Dataset listing
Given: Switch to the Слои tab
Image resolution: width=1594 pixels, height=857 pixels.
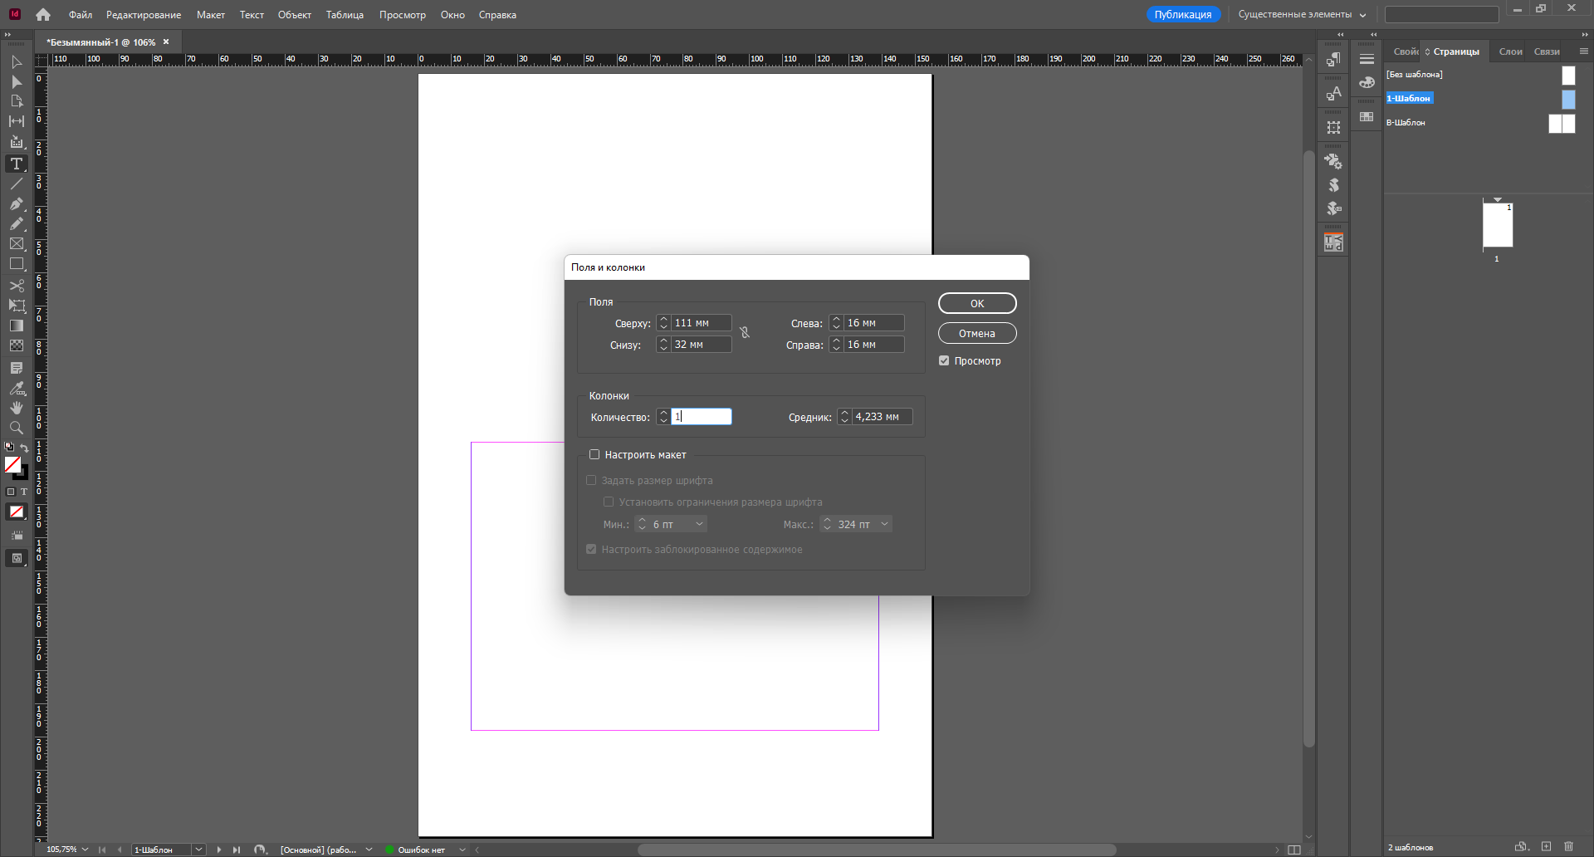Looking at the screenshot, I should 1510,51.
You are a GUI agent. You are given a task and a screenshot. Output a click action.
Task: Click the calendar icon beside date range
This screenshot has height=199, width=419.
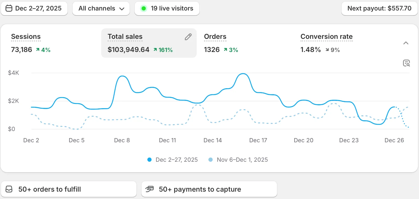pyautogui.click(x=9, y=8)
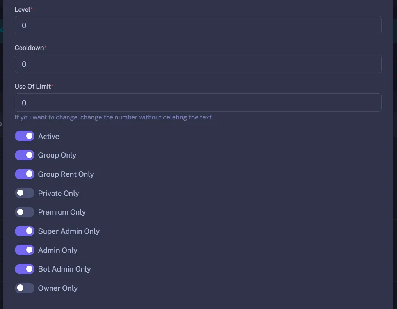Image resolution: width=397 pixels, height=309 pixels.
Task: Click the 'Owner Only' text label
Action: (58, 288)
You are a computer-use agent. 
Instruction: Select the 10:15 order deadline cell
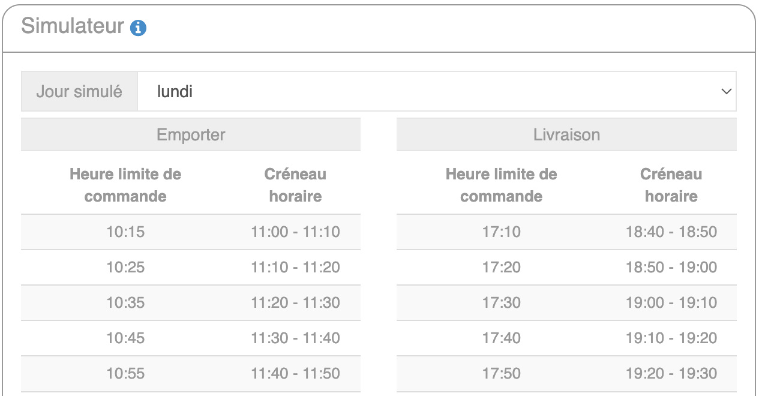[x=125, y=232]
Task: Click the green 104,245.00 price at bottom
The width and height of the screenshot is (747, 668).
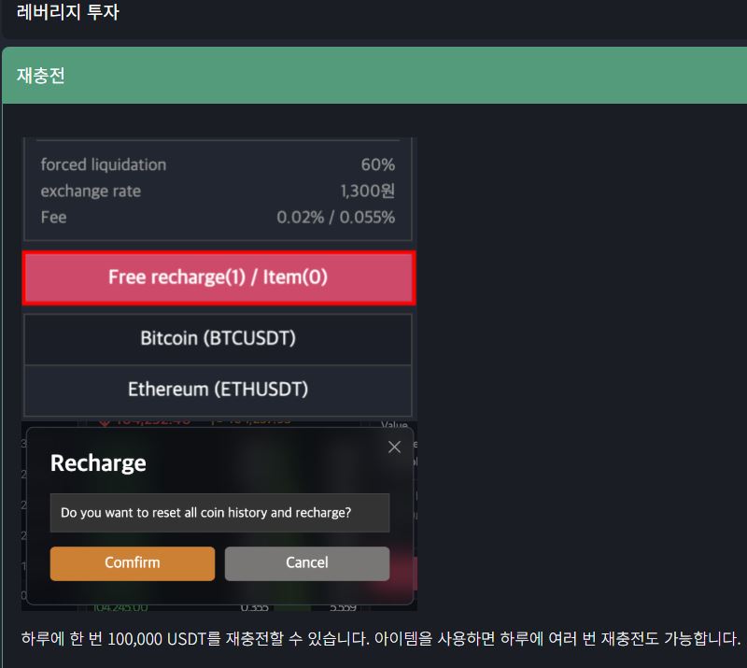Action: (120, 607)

§ To do: Copy the listing above word for word, leaving out the pictures.

§ Solution to this exercise:
Given: Switch to the Слои tab
Image resolution: width=1594 pixels, height=857 pixels.
Looking at the screenshot, I should 1510,51.
You are a GUI agent. You are given a task and a screenshot. Output a click action.
Task: Click the calendar icon beside date range
This screenshot has height=199, width=419.
pyautogui.click(x=9, y=8)
Image resolution: width=397 pixels, height=309 pixels.
Task: Click the 'Owner Only' text label
Action: (58, 288)
You are a computer-use agent. 
Instruction: Select the 10:15 order deadline cell
[x=125, y=232]
Task: Click the green 104,245.00 price at bottom
The width and height of the screenshot is (747, 668).
Action: (120, 607)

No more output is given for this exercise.